Ask Amy | Gifts for kids on their own
Dear Amy: How does one handle Christmas gift-giving for a child who has moved out? My oldest daughter moved out the day after her 18th birthday during her senior year of high school. She moved in with her older boyfriend whom she had kept secret from the family.
How does one handle Christmas gift-giving for a child who has moved out?
My oldest daughter moved out the day after her 18th birthday during her senior year of high school. She moved in with her older boyfriend whom she had kept secret from the family.
She gave up a sports scholarship and is not only not going to college but also is not working.
I intend to buy her Christmas presents but am unsure about how equal I need to keep things between her and the three younger children still at home.
I am not planning on buying her "Santa" gifts, as she won't be with us Christmas morning.
My mom thinks I need to keep everything completely equal or it will seem as if I am punishing her for her choices.
I am really unsure of what to do.
On the one hand, I think that as an adult things change and the receiving of gifts tends to decrease a bit. On the other hand, I don't want to hurt her feelings or have her feel less loved.
How should I handle this?
Let me channel the Christmas spirit for a moment and make a plea for generosity and reconciliation. There is no need to shower your "adult" daughter with gifts the way you might a younger child, but you could make the transition by giving her one or two practical things she might need in her life, along with a "stocking" of silly, sentimental gifts from you and the younger kids.
You don't approve of your daughter's choices, but Christmas is a time of light and hope, a time to remind your daughter that she will always be part of the family. She has time and will have opportunities to turn her life around. You will want to be there when it happens.
I recently went to three holiday gatherings and, although I enjoyed my time at each home, one thing sticks in my craw.
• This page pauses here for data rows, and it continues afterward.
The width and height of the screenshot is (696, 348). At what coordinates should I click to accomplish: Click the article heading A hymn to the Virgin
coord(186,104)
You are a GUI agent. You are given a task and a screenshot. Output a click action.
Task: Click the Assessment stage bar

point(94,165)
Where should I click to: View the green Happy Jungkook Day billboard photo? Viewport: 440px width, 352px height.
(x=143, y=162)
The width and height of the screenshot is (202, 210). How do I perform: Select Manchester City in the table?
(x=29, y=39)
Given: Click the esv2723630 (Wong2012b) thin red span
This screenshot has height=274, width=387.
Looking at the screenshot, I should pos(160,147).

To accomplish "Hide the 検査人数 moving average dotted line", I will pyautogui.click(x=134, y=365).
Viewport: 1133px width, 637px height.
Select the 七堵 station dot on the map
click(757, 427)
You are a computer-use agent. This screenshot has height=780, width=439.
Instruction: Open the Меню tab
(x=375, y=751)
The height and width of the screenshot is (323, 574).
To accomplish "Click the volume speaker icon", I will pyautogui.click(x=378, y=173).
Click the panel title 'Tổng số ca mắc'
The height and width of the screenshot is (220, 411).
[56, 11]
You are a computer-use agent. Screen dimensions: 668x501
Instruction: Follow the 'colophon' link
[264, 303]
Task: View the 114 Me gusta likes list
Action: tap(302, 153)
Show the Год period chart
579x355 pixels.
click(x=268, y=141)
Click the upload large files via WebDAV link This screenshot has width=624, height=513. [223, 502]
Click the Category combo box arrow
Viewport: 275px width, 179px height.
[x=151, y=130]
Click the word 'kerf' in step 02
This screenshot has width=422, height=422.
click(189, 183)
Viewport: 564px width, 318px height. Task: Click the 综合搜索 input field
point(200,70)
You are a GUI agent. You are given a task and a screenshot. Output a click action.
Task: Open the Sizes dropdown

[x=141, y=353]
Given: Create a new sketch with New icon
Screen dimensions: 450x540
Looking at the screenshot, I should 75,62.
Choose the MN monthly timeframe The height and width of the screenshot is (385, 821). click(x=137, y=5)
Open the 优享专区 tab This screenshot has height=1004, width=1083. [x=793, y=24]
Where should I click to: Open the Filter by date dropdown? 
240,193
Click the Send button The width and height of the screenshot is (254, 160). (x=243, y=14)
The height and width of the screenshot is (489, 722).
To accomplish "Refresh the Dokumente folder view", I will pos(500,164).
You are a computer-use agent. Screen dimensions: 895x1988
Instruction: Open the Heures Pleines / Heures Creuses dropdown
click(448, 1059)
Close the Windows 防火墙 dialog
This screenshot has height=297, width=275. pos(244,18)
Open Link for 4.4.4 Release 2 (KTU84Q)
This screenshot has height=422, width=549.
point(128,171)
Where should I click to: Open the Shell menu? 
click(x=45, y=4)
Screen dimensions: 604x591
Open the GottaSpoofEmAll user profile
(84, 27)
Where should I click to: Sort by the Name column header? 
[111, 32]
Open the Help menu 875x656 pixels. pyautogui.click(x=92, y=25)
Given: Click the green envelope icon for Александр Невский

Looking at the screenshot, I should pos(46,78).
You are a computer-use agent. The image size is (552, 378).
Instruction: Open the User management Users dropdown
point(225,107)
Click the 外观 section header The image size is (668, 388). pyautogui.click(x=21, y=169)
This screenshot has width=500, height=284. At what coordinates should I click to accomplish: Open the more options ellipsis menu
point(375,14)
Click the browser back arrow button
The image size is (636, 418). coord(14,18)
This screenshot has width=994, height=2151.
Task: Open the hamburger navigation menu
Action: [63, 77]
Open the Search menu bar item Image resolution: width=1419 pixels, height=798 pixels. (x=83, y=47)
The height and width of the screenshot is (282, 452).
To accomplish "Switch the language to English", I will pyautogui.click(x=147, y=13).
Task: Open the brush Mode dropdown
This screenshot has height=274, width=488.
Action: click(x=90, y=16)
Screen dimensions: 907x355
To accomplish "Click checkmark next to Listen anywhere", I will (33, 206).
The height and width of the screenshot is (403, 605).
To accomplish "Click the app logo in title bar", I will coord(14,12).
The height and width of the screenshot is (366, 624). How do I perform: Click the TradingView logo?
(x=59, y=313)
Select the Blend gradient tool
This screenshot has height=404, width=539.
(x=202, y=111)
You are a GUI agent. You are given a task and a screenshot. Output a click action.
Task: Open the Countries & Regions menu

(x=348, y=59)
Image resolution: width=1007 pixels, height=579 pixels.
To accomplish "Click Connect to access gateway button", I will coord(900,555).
Each host or hostess asked, "Does anyone want coffee?" and I asked, "Is it decaffeinated?" Either they don't bother to have decaf on hand or someone else wants the caffeine, so the host/hostess announces, "I'll make regular coffee." I end up going without.
This just seems inconsiderate to me. If I have any caffeine, I'm awake for about 24 hours straight - plus I have problems with breast cysts, which can be aggravated by caffeine.
I realize this is not an earth-shattering problem, but I would like people to be aware of how inconsiderate this is. Maybe I should just carry a jar of instant decaf with me.
You're right. This problem is not only not earth-shattering; it doesn't even qualify as a problem.
There are tea bag-type contraptions with decaf coffee in them - perhaps you can pack a couple of these in a baggie, carry them with you, and ask your holiday host for hot water.